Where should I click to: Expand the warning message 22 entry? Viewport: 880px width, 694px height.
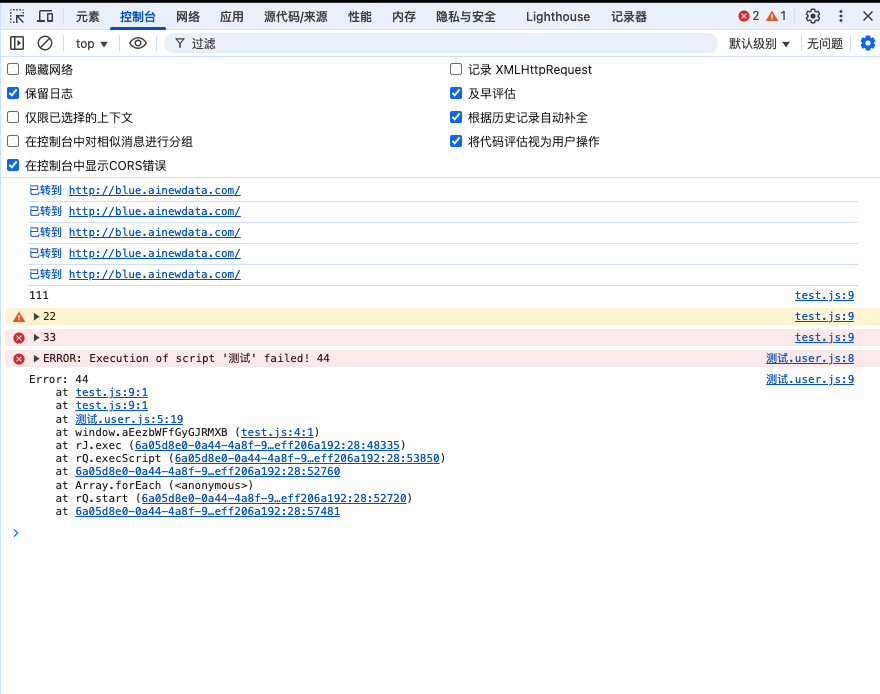(37, 317)
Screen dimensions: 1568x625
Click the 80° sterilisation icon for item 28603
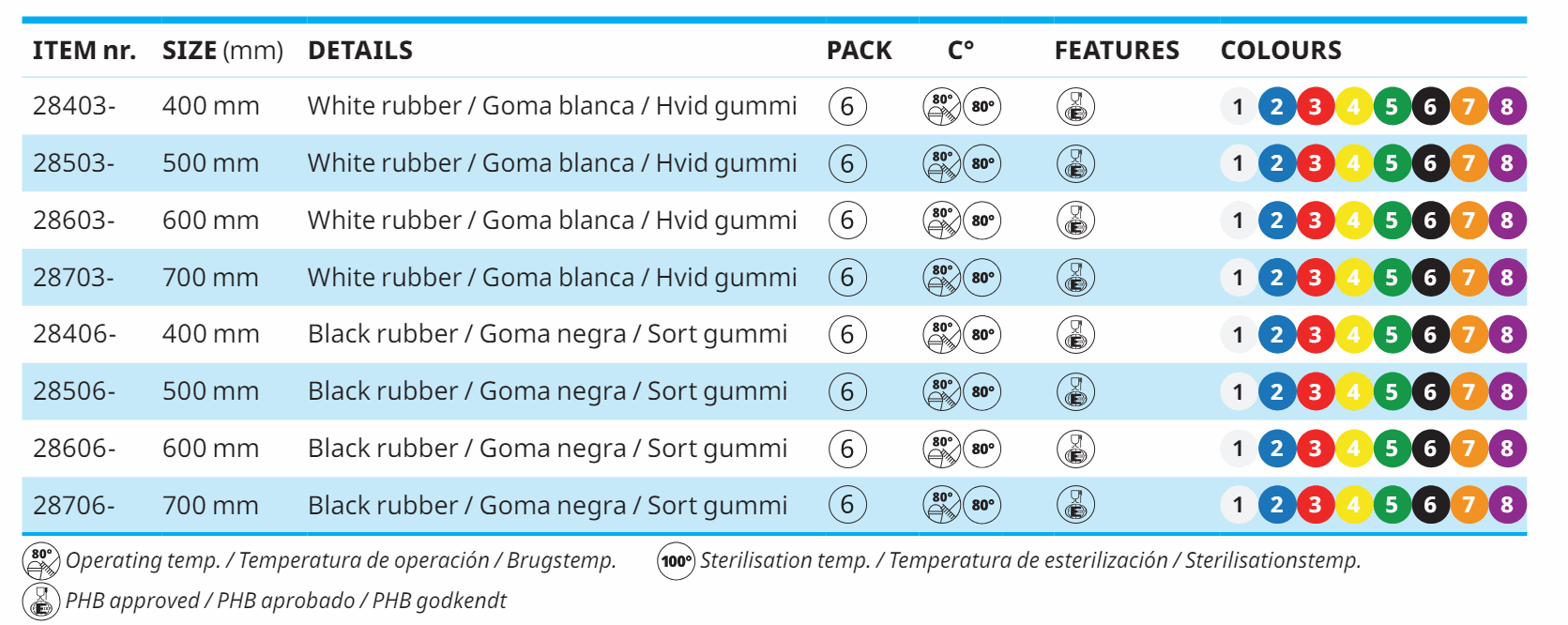(982, 221)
= = = = =
• To do: Output all of the records word for word, and keep the pictures out of the copy.

• Exercise solution:
Where should I click to: Expand the warning message 22 entry? Viewport: 880px width, 694px height.
(37, 317)
Screen dimensions: 1568x625
Click the 80° sterilisation icon for item 28603
(982, 221)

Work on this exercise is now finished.